Namun, krisis global membuat permintaan melemah, termasuk dari China dan India, yang merupakan dua pasar tradisional ekspor CPO Indonesia. Di masa datang, Eropa merupakan pasar potensial yang harus ditembus ekspor minyak sawit Indonesia. Meskipun tantangannya tidak ringan, ada peluang yang sangat besar. Total penduduk yang mencapai 500 juta jiwa, ekonomi yang kuat dan tingginya penghasilan masyarakatnya, merupakan peluang masuknya produk CPO di Eropa. Tantangannya adalah kampanye negatif yang datang silih berganti.

Mulai isu lingkungan, tuduhan melalukan dumping, hingga rendahnya kesejahteraan buruh kebun. Penguatan kampanye positif untuk memperluas ekspor minyak sawit mentah patut dimulai diplomasinya secara baik. Perusahaan perkebunan kelapa sawit di Indonesia harus didorong untuk memperoleh sertifikat Indonesian Sustainable Palm Oil ( ISPO) sebagai komitmen pengusahakelapaIndonesia yang bertanggung jawab terhadap kelestarian lingkungan.

Sekadar mengingatkan, telah dua kali kita gagal memperjuangkan masuknya produk kelapa sawit dalam daftar produk ramah lingkungan (environmental goods list/ EG List). Kegagalan pertama terjadi saat KTT APEC 2012 di Vladivostok, Rusia. Produk CPO Indonesia dinilai belum memenuhi ambang batas maksimum pengurangan emisi gas rumah kaca. Kegagalan kedua adalah pada saat menjadi tuan rumah KTT APEC 2013 pada 1–8 Oktober 2013, di Nusa Dua, Bali.

Memasukkan produk sawit dalam daftar EG List saat kita menjadi tuan rumah KTT APEC 2013, di Nusa Dua, Bali ditolak. Forum KTT APEC 2013 belum bisa menyepakati masuknya produk sawit dalam 54 EG List. Forum hanya berjanji melonggarkan pintu masuk CPO asal Indonesia. Tidak lolosnya produk kelapa sawit asal Indonesia menandai diplomasi pemerintah Indonesia masih kerap kedodoran.
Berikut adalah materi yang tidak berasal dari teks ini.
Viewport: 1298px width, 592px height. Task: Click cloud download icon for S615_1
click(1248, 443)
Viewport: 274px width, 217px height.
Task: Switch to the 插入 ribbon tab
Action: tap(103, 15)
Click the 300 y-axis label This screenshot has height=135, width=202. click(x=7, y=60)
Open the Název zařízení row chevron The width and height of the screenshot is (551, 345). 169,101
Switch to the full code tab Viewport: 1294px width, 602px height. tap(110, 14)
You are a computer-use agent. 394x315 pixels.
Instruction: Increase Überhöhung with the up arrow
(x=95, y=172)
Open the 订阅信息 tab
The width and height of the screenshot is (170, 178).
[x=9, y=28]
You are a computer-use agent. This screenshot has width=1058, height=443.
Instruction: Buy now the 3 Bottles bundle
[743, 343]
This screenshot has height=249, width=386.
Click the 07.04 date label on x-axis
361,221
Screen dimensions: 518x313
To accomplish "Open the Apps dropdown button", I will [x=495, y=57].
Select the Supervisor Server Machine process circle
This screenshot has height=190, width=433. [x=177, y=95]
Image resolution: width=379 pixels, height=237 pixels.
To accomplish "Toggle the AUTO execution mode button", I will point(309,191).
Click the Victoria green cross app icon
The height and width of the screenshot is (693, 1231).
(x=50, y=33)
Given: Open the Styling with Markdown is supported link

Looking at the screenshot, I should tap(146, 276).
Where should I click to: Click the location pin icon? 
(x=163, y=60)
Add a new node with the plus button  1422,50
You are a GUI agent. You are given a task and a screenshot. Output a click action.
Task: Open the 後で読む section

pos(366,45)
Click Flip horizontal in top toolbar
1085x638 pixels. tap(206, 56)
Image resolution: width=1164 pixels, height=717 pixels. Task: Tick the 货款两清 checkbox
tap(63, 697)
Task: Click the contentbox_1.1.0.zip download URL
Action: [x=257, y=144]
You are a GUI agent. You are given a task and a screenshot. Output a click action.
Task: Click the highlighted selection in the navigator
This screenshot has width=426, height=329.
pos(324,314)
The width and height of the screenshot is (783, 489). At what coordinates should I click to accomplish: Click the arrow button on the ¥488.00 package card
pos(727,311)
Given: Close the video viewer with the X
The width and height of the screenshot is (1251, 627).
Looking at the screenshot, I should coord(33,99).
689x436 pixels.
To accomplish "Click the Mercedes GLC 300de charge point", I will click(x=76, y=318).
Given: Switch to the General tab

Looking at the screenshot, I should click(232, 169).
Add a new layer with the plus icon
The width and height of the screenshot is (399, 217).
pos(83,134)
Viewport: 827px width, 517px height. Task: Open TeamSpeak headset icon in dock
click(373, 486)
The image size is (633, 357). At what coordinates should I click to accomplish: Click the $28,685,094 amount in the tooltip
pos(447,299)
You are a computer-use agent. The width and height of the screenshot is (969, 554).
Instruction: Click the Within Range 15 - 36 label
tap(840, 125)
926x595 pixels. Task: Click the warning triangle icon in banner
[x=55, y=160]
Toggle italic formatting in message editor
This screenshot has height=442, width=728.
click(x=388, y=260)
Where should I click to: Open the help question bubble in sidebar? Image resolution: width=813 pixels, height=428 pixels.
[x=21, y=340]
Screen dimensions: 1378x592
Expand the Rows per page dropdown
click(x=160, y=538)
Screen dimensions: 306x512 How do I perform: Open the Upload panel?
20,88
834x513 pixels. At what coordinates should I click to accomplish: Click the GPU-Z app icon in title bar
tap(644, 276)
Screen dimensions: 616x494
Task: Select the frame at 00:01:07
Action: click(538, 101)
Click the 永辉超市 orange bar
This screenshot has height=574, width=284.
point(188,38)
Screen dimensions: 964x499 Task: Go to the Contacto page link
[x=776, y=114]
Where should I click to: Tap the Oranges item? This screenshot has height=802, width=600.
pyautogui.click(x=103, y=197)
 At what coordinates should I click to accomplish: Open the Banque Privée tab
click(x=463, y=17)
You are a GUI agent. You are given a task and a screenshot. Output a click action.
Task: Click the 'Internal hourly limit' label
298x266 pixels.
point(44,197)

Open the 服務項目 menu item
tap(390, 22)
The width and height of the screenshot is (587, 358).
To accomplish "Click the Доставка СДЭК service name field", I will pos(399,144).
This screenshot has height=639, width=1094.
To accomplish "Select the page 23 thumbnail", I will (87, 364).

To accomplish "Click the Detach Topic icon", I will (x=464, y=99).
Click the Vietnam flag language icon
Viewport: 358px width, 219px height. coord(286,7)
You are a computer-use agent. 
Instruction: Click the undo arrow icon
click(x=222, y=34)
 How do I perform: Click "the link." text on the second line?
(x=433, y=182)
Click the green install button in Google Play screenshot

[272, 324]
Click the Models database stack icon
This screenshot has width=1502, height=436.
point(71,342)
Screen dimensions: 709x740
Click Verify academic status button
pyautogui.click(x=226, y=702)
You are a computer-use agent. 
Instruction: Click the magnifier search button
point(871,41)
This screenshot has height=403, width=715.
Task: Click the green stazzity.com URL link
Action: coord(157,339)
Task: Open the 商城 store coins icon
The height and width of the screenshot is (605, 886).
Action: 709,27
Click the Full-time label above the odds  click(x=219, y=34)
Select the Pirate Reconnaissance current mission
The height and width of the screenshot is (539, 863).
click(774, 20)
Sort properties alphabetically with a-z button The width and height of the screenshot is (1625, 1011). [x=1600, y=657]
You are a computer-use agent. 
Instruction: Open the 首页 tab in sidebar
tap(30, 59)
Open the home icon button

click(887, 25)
Pasar Eropa terus membatasi produk kelapa sawit dan turunannya baik dengan cara menggunakan hambatan tarif maupun nontarif. Produk kelapa sawit dari Indonesia acap dikaitkan dengan masalah deforestasi dan pembakaran hutan. Bahkan saat berlangsung konferensi RSPO di Medan barubaru ini, muncul isu sertifikasi menjadi tiket bagi pengusaha kelapa sawit di Indonesia untuk menggunduli hutan.

Seperti saat ini, asap dari pembakaran hutan yang melanda wilayah Riau menjadi bukti konkret. Kalangan LSM menyoroti soal pembukaan lahan dengan jalan pembakaran hutan dianggap mengancam hidup dan kehidupan penduduk dan satwa-satwa di sekitar hutan. Di sisi lain, masyarakat Eropa meyakini mengonsumsi minyak sawit tidak sehat bagi tubuh. Minyak sawit dituduh sarat asam lemak jenuh yang sangat potensial menyumbat pembuluh darah yang mengakibatkan penyakit jantung.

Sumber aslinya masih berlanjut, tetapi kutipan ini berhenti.